Shaffer, who came here from Beth Israel Deaconess Medical Center in Boston, recruited Kizilisik specifically for pancreas transplants. Nylander has increased the number of living donor kidney transplants each year; now they account for more than half of all kidney transplants. Stevens’ donor was his sister, Phyllis Stewart.

“We have a well integrated team with a lot of experience,” Shaffer, professor of Surgery, said recently. Efficiencies in the program have yielded improved patient outcomes and more satisfaction by patients and referring physicians, he said.

Credit is also due to the non-surgical staff, Shaffer says. Dr. Anthony Langone, assistant professor of Nephrology who recently joined Dr. J. Harold Helderman in transplant nephrology, has spearheaded the medical evaluation of potential living donors and helped improve outcomes post-transplant. Also, Dr. Kathy Jabs, chief of Pediatric Nephrology, is largely responsible for growth in the pediatric transplant program. “As surgeons, we play a very supportive role to her efforts,” Shaffer said. “With the new [Monroe Carell Jr.] Vanderbilt Children’s Hospital, this will be an era of new growth for kidney transplant as well. It’s exciting to me personally to be able to participate in the expansion of this area.”

A busier transplant center also translates into more opportunities. New health insurance companies that base contracts with medical centers on volume have signed on, which in turn begets even more patients. And drug manufacturers are more attracted to busy programs; there are now two ongoing clinical trials for new immunosuppresive drugs.

Shaffer’s goals for kidney transplant volumes this year is 110. Twenty people are on the pancreas transplant waiting list; half of them need pancreas only.

Kidney transplants are indicated for a variety of diseases that lead to end-stage renal disease. Replacing the pancreas goes to the root of diabetes; defects in the organ cause the depletion of insulin that leads to the disease, so pancreas transplants are indicated only for patients with a long history of Type 1, insulin dependent diabetes and who do not have significant cardiac or peripheral vascular disease. Currently, Kizilisik and Shaffer are transplanting pancreata only in combination with kidney transplants and subsequent to a kidney transplant.

Criteria for pancreas transplants have relaxed; the United Network for Organ Sharing has eliminated HLA matching, making ABO compatibility and negative T cell and B cell crossmatch the only requirements.

According to the Organ Procurement and Transplantation Network more than 100 medical centers across the country performed kidney/pancreas transplants in 2001. But less than one-third of them performed more than 10.

Shaffer and Kizilisik say their program will start slowly, and will likely complete five to 10 pancreas transplants by the end of 2002, then move steadily toward 15 to 20 a year. “We want our results to be perfect, so we’re going to be a little bit conservative. A transplant team is a process. … Once we catch that harmony, the success (and volume) will come,” said Kizilisik, who came here from the University of Tennessee in Memphis, where 50 or more pancreata were transplanted annually.

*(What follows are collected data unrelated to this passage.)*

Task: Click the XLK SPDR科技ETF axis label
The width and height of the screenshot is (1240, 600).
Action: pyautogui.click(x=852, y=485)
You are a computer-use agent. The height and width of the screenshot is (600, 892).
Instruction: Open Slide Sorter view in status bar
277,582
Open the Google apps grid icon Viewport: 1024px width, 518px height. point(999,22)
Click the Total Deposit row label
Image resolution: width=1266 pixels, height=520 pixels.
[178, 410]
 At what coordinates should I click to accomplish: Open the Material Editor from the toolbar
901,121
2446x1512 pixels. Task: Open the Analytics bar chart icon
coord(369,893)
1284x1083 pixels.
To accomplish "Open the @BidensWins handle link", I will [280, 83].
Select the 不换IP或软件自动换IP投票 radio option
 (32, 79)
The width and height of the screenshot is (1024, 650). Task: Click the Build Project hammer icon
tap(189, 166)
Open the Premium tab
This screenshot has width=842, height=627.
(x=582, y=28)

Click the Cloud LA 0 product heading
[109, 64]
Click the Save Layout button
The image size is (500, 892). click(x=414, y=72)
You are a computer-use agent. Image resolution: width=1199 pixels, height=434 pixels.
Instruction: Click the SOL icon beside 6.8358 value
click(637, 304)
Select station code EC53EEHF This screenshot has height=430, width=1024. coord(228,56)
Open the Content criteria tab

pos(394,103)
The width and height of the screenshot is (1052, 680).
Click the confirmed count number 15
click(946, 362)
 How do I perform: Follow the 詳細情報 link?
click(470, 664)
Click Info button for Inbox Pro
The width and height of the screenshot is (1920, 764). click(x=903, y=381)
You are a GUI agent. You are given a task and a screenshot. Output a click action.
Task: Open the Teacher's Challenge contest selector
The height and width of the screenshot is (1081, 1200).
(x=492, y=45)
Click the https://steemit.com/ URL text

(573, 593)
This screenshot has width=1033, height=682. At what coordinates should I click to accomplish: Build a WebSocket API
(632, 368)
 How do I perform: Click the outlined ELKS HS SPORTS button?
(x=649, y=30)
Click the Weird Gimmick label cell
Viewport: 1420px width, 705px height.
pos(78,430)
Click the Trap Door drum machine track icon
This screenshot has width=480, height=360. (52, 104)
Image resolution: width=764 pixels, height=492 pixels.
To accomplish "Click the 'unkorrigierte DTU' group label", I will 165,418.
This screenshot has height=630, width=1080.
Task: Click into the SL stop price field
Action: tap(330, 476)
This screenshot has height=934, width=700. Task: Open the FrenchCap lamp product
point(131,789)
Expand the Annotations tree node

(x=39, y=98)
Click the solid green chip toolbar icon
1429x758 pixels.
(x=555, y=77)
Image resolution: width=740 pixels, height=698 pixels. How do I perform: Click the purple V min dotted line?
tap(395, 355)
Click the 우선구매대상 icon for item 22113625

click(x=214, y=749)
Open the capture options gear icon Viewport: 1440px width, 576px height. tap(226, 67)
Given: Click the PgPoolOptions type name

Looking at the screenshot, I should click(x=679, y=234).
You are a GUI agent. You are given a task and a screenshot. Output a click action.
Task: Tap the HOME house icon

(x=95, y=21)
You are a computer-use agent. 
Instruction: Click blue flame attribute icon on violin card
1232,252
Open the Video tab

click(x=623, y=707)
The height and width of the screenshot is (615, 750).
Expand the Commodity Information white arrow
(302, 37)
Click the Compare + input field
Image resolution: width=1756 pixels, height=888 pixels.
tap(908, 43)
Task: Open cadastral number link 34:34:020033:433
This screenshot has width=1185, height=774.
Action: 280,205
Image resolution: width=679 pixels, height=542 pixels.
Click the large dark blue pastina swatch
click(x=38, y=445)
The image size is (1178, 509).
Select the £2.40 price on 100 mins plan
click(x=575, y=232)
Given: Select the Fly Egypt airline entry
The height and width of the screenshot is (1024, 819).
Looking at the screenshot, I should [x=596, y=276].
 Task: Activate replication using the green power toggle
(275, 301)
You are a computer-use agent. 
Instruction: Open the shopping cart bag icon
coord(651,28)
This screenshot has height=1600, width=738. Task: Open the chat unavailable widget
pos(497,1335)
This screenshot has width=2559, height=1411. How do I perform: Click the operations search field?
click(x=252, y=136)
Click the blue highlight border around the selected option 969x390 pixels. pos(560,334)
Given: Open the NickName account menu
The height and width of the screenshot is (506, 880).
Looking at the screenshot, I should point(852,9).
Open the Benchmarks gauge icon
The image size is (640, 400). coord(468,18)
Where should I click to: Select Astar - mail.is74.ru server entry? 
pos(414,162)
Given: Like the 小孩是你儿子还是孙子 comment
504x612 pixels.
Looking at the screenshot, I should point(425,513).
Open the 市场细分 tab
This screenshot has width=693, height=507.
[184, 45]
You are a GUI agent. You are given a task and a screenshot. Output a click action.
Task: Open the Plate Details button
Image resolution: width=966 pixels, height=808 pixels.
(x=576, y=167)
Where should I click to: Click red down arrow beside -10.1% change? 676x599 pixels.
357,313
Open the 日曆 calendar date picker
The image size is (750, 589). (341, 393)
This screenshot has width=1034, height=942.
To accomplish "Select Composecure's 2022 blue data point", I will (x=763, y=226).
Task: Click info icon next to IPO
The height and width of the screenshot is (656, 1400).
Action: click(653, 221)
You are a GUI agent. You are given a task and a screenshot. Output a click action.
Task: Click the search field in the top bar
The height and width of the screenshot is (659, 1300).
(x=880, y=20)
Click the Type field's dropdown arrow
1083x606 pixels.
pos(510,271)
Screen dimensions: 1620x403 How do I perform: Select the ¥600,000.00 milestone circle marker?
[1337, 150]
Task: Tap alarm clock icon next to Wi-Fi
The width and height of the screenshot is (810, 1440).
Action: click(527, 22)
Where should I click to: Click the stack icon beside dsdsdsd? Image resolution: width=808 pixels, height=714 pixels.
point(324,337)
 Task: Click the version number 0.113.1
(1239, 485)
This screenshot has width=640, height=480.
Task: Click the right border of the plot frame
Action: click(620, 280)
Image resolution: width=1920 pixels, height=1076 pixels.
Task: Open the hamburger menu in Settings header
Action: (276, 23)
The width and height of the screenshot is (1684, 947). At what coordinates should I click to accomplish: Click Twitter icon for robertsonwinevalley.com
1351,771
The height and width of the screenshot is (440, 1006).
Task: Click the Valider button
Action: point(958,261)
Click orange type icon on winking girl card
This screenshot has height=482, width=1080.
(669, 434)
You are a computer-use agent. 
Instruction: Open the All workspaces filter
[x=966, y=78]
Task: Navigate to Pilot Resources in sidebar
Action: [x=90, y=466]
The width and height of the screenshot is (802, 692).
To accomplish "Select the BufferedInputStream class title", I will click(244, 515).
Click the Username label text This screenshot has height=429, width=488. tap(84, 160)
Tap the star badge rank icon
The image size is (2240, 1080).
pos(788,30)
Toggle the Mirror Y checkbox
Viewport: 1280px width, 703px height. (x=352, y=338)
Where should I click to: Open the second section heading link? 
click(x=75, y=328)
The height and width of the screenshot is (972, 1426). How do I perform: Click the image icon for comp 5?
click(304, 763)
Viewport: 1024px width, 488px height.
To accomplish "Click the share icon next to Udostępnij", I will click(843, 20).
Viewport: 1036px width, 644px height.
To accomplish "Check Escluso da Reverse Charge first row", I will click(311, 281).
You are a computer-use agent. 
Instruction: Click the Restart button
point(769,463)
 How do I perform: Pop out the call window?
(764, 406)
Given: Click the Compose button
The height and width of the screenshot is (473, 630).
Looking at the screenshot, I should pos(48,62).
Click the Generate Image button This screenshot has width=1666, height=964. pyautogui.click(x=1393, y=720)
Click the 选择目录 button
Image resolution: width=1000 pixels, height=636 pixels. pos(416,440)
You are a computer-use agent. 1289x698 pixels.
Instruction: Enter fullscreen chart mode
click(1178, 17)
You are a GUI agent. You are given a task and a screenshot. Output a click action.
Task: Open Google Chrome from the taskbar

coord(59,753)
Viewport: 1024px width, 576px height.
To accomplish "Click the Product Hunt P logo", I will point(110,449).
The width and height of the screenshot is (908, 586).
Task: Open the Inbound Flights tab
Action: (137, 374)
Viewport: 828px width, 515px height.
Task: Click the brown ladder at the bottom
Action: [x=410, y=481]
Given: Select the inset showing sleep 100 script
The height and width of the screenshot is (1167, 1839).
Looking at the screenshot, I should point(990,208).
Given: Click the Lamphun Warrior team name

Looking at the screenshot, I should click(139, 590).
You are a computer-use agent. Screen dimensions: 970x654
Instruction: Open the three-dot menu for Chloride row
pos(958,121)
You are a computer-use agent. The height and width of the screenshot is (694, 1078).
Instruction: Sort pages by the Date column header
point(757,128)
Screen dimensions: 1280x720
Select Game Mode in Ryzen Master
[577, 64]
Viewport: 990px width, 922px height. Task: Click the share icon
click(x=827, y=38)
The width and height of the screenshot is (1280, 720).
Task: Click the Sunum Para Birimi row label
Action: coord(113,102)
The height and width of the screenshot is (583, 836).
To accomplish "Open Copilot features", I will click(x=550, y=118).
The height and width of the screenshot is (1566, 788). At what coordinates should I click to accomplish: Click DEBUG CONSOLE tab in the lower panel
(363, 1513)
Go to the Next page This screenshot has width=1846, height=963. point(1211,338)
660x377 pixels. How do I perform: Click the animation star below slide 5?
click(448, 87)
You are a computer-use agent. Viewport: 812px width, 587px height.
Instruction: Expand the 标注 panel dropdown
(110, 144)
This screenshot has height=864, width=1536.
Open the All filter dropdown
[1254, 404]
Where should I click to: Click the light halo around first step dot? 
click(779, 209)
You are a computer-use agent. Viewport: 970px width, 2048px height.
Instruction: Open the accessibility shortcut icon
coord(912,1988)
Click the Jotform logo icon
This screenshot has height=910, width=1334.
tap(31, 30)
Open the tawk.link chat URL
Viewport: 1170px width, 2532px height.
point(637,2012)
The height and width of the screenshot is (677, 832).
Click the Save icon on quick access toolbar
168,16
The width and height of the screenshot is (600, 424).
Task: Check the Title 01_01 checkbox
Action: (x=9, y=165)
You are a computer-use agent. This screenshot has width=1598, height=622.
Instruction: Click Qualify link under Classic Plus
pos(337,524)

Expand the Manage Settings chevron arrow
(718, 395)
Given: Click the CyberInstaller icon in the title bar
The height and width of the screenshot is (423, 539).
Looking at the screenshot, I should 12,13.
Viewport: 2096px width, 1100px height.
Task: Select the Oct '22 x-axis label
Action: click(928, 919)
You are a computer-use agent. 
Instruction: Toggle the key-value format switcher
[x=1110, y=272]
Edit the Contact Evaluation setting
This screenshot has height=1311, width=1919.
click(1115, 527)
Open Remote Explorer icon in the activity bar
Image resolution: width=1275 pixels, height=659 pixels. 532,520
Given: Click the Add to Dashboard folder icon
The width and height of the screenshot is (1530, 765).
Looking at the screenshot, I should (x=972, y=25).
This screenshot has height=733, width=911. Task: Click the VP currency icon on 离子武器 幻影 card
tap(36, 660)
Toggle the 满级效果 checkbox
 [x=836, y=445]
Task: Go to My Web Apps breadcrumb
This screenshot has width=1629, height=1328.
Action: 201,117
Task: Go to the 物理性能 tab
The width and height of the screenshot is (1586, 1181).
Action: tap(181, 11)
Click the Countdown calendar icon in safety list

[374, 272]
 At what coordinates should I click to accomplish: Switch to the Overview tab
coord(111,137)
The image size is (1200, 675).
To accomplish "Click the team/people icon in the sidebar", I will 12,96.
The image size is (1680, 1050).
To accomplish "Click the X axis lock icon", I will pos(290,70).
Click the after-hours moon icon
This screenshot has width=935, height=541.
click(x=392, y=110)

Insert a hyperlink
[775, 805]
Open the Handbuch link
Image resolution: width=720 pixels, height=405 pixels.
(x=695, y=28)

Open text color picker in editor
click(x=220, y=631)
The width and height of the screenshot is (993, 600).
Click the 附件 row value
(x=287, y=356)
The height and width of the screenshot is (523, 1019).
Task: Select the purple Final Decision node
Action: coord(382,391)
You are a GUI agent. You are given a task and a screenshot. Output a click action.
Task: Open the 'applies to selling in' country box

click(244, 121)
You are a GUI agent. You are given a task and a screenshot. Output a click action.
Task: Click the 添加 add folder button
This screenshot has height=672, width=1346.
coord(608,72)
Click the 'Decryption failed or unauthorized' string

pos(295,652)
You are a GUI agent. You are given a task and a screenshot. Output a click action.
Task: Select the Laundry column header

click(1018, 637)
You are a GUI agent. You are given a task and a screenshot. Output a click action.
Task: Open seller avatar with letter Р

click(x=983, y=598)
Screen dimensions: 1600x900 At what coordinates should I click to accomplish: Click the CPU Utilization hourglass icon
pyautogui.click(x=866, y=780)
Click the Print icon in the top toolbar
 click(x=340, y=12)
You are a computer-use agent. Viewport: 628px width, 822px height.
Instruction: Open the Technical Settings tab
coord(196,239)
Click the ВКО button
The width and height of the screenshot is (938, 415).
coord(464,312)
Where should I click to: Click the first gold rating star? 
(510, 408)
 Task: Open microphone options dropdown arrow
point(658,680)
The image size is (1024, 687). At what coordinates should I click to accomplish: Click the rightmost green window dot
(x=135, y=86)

Creating the option for pancreas transplants also opens the door for future islet cell transplantation. A few research programs have shown preliminary successes with the technique. At Vanderbilt, Christopher V. E. Wright, D. Phil., professor of Cell and Developmental Biology and vice chair of the department, is investigating the possibility of developing pancreas cells from stem cells.

Kizilisik was also trained in islet cell transplantation, having worked with the team in Edmonton, Alberta Canada who were among the first to widely publish their successes. But, widespread clinical application is still years away, he cautions.

Stevens, having had diabetes for 23 years, wasn’t a perfect candidate for a new pancreas, and his new kidney is working fine. He might need a pancreas transplant in the future, and he’s aware of islet cell research. But, he says, “Right now I’m going to keep taking insulin and do the best I can… And once I get healed up I’m going to go back to work.”